De chagrin, le dragon de la terre se posa sur la terre et s'endormit aux côtés du corps agonisant de son jumeau, liant sa queue pour le revitaliser. Le temps s'écoula, laissant librement la nature reprendre ses droits, recouvrant soigneusement leurs corps massifs d'une eau limpide, distinguant nettement chacun leurs côtés mystiques.

Tsukasa sentit la paume de Naru se serrer sur la sienne. Il orienta le regard vers elle et remarqua qu'une larme se déroulait lentement sur sa joue. Il s'approcha prudemment et l'essuya délicatement de son pouce.

— Tu repenses à la légende ? s'inquiéta-t-il en la lovant dans ses bras.

— C'est plus fort que moi, larmoya-t-elle. Chaque fois que je vois ces lacs, je ne peux pas m'empêcher de pleurer, ajouta-t-elle, le cœur serré.

Il saisit son fin visage en coupe et embrassa tendrement la jeune femme. Il s'écarta prudemment et ramassa discrètement une pierre triangulaire sur le sol.

— Viens.

Il  tira sur le bras de Naru et en s'approcha d'un cerisier en fleurs. Elle se hâta à sa suite, s'arrêtant devant l'arbre majestueux. Elle ne saisissait pas où voulait en venir Tsukasa et le regarda attentivement faire. Il commença à tailler soigneusement dans l'arbre immense, disant tout bas :

— Si le vieux nous voit faire ça, je ne donne pas cher de ma peau.

Après un moment passé sur la gravure, il se recula, laissant à Naru observer le chef-d'œuvre sous ses yeux. Deux dragons formèrent un cœur. Les détails restaient impressionnants et le tout en relief. À l'intérieur du cœur étaient gravées les initiales de Tsukasa et de Naru. Il avait ainsi inscrit leur amour sur cet arbre centenaire.

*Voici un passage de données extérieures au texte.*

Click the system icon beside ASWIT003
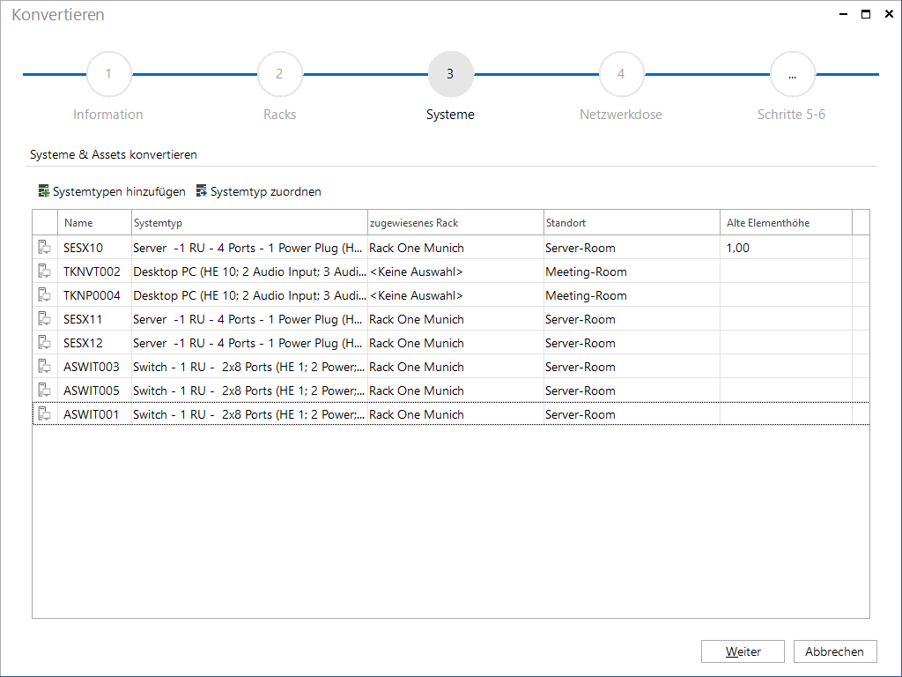 (44, 366)
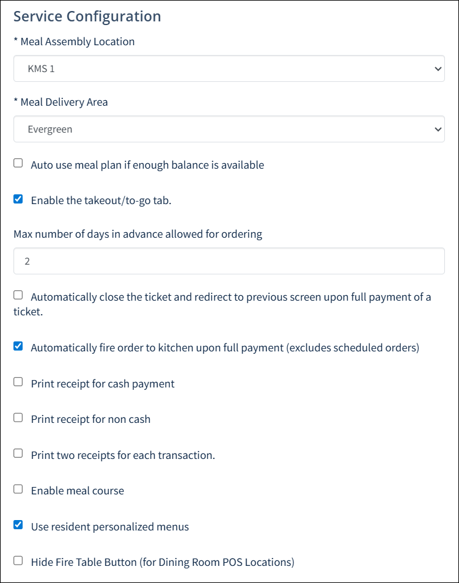Viewport: 459px width, 583px height.
Task: Click the chevron arrow beside Evergreen
Action: [x=438, y=129]
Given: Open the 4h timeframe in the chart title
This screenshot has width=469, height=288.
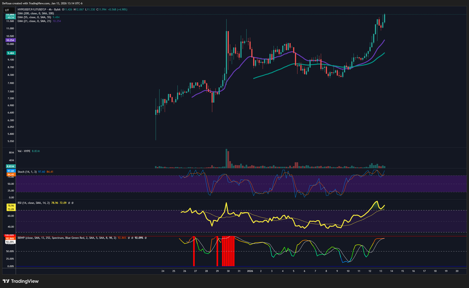Looking at the screenshot, I should coord(49,9).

Naru se jeta littéralement au cou de Tsukasa en le couvrant davantage de baisers. Elle était épanouie de ce moment rien qu'à eux, profitant entièrement de sa caresse dans son dos. Elle ne voulut point quitter ce lieu devenu sacré à leurs yeux. Cependant, il fallait au plus vite regagner le temple où le vieillard s'impatientait en fumant sa pipe, agacé de leurs retards.